◆ **Your instructions**
Read through the records. Copy each line that has the word "computer".

◆ **Stored records**
■ ■ ■ ■ ■ ■ ■
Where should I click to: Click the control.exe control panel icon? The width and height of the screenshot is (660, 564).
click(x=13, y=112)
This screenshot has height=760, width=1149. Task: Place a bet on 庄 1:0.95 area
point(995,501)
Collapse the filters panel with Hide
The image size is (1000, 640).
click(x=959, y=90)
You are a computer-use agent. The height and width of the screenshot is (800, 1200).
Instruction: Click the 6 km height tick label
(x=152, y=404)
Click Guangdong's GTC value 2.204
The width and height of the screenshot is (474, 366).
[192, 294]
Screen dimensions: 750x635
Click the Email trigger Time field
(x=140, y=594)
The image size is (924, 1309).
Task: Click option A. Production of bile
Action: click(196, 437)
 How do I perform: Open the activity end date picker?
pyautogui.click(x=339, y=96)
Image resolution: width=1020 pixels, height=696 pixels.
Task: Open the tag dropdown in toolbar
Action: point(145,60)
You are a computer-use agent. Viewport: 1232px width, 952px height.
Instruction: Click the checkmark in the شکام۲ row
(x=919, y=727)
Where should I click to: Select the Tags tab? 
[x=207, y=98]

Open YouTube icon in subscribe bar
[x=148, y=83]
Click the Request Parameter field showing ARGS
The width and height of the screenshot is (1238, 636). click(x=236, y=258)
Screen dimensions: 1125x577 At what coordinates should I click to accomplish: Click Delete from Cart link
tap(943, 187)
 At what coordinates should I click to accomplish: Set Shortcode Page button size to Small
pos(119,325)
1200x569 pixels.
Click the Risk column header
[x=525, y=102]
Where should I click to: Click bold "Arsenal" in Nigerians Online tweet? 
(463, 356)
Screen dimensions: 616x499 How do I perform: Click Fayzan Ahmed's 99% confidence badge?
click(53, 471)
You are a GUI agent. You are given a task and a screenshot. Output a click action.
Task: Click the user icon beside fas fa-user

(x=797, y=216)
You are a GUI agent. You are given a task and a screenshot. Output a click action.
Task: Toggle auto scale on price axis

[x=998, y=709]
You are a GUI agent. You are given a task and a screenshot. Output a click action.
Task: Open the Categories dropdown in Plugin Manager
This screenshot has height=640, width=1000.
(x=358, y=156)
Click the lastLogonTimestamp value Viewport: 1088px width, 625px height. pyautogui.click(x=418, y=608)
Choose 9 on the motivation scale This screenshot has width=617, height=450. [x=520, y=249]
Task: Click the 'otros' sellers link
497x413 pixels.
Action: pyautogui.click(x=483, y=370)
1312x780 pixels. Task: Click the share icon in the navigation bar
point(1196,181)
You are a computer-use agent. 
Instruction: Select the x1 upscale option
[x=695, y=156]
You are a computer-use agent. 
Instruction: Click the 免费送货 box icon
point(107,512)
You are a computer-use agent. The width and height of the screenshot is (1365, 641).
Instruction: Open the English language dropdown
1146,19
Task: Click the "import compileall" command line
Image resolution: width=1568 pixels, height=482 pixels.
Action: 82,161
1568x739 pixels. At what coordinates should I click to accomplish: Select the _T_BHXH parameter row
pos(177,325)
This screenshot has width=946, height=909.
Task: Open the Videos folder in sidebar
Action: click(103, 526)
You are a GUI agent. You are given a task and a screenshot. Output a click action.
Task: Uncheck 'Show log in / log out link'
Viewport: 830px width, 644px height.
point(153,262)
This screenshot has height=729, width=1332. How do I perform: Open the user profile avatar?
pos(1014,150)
■ ■ ■ ■ ■ ■ ■
◆ **Solution to this exercise**
You are a computer-use agent. The height and width of the screenshot is (800, 1200).
You are a computer-use agent. Viewport: 1232px width, 952px height.
You are a computer-use agent. 
You are a computer-use agent. 
You are a computer-use agent. The width and height of the screenshot is (1365, 641).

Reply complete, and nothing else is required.